The discovery rules, however, have limits. Rule 26(c), for example, allows courts to protect parties from discovery requests that are unduly burdensome. In addition, documents and things prepared in anticipation of litigation are discoverable "only upon a showing that the party seeking discovery has substantial need of the materials in the preparation of the party's case and that the party is unable without undue hardship to obtain the substantial equivalent of the materials by other means." Fed.R.Civ.P. 26(b)(3).

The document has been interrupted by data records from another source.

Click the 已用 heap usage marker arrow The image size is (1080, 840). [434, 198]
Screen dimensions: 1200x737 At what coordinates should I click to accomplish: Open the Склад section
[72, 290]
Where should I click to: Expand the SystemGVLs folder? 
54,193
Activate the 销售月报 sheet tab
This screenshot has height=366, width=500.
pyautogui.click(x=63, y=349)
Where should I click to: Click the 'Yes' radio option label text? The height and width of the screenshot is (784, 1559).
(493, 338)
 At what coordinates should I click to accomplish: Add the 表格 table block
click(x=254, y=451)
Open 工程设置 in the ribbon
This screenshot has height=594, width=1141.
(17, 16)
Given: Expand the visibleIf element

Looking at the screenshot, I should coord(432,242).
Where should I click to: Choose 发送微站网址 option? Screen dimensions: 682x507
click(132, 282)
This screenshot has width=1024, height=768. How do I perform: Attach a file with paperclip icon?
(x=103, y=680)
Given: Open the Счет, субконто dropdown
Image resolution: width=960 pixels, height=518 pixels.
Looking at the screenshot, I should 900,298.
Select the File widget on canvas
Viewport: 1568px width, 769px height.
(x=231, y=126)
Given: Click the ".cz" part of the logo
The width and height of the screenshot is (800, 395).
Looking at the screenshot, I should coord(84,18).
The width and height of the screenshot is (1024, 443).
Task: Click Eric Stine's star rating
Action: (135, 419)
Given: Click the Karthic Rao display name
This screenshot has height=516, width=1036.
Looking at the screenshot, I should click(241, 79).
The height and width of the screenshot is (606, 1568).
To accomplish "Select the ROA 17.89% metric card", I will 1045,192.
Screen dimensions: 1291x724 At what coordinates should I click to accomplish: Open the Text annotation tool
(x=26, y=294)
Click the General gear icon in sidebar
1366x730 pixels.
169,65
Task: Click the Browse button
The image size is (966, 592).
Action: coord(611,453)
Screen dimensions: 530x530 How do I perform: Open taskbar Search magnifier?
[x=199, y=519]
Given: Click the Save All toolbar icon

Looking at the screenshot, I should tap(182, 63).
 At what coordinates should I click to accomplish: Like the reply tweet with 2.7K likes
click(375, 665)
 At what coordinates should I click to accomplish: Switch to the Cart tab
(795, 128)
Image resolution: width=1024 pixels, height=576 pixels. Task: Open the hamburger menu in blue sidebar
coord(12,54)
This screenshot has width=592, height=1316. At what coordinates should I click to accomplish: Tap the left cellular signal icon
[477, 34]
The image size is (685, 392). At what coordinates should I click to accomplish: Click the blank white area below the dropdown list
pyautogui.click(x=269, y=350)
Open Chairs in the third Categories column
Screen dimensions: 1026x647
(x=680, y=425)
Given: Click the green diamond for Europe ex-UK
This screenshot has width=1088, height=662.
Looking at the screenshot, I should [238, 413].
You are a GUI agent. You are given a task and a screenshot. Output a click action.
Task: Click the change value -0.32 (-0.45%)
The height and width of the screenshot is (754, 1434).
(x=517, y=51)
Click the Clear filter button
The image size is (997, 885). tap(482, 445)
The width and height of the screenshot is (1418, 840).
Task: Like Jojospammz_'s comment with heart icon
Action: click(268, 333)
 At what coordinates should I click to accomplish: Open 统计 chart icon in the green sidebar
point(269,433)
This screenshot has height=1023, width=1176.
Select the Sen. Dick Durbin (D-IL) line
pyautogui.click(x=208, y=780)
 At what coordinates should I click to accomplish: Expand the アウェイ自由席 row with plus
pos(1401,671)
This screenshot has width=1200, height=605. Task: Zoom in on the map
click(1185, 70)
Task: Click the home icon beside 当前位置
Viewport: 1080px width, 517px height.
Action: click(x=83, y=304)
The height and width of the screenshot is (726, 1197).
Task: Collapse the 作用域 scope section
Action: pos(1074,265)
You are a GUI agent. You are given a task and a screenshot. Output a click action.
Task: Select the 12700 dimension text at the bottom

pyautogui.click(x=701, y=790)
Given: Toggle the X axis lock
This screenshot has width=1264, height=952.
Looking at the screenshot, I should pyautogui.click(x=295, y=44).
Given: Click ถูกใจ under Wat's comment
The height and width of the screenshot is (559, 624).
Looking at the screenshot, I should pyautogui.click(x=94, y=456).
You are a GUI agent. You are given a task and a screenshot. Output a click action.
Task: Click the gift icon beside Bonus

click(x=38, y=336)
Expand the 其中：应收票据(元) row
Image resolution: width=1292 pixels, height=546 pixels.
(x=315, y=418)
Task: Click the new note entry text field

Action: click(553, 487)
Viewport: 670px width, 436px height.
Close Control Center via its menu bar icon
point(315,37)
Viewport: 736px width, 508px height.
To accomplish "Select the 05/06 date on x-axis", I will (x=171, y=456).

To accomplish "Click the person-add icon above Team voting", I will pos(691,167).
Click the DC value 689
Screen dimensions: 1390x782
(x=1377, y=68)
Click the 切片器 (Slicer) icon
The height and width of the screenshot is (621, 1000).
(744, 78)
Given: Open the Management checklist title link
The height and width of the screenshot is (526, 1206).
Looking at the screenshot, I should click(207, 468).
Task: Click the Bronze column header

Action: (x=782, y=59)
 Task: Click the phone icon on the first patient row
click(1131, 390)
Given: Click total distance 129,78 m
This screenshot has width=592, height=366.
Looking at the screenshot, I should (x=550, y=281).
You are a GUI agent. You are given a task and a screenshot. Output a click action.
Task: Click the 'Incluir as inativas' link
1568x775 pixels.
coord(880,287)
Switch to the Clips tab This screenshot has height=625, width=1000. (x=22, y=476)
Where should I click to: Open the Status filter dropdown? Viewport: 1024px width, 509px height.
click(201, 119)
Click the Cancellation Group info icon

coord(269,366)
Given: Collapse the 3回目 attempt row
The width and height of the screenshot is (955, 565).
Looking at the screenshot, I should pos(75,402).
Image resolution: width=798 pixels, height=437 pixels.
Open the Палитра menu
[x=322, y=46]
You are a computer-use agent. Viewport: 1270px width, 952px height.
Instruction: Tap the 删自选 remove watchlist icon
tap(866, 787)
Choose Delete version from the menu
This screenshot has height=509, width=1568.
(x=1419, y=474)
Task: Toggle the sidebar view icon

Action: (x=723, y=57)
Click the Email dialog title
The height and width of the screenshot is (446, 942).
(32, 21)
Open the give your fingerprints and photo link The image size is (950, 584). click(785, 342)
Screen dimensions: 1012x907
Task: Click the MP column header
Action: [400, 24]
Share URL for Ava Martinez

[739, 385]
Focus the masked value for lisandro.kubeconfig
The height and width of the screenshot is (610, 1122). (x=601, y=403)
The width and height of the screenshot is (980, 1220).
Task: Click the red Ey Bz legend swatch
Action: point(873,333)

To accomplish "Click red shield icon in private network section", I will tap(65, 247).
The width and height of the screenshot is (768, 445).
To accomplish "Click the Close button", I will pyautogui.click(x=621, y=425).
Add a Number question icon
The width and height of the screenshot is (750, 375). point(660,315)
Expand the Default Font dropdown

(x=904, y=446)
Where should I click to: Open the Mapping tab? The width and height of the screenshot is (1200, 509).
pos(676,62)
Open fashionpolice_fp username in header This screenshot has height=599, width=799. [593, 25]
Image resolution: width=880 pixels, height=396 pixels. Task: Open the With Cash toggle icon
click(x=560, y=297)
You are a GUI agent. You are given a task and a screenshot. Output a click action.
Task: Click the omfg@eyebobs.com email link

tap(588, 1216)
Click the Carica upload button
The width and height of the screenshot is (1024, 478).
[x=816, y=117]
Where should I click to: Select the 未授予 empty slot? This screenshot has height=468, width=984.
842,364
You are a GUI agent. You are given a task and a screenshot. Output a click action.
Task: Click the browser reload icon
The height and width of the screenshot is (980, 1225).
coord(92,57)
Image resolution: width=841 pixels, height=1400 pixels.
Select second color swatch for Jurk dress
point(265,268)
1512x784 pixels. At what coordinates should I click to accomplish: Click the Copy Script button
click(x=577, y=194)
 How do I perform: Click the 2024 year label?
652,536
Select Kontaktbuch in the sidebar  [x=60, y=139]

The Trustee relies on these two exceptions in arguing that Judge Black abused his discretion when he granted the defendants' motions to compel. First, the Trustee argues that the interrogatories were unduly burdensome in that they sought to have the plaintiff prepare defendants' case for them. Second, the Trustee argues that to prepare defendants' case for them would violate the work product doctrine. These arguments — in light of the particular discovery requests at issue — make clear that the Trustee fundamentally misunderstands the purpose and scope of discovery under the Federal Rules of Civil Procedure. 1. The discovery requests at issue are not unduly burdensome.

The Trustee does not state which interrogatories and document requests he believes are unduly burdensome nor does he explain how particular discovery requests are unduly burdensome. The Court has reviewed defendants' discovery requests and finds nothing unduly burdensome about them. Most of the defendants' interrogatories ask for the facts supporting complaint allegations in the Trustee's complaint. Asking a party to set out its factual support for allegations it included in its own complaint is not unduly burdensome. Nor was there anything unduly burdensome about the rest of the discovery requests, which sought such information as witnesses and damages calculations. These are precisely the types of requests every litigant in federal court should expect to answer.

The Court also notes that because the Trustee did not include this objection in his responses to the interrogatories and because he did not respond to the document requests in writing before the deadline (or at all before the bankruptcy court entered an order compelling a response), the objection is waived. (Fed.R.Civ.P. 33(b)(4); Fed.R.Civ.P. 34(b); Jones v. Ada S. McKinley Community Services, Case No. 89 C 0319, 1989 WL 152352 at *4 (N.D. Ill. Nov. 28, 1989)).

2. The information requested is not protected from disclosure by the work product doctrine.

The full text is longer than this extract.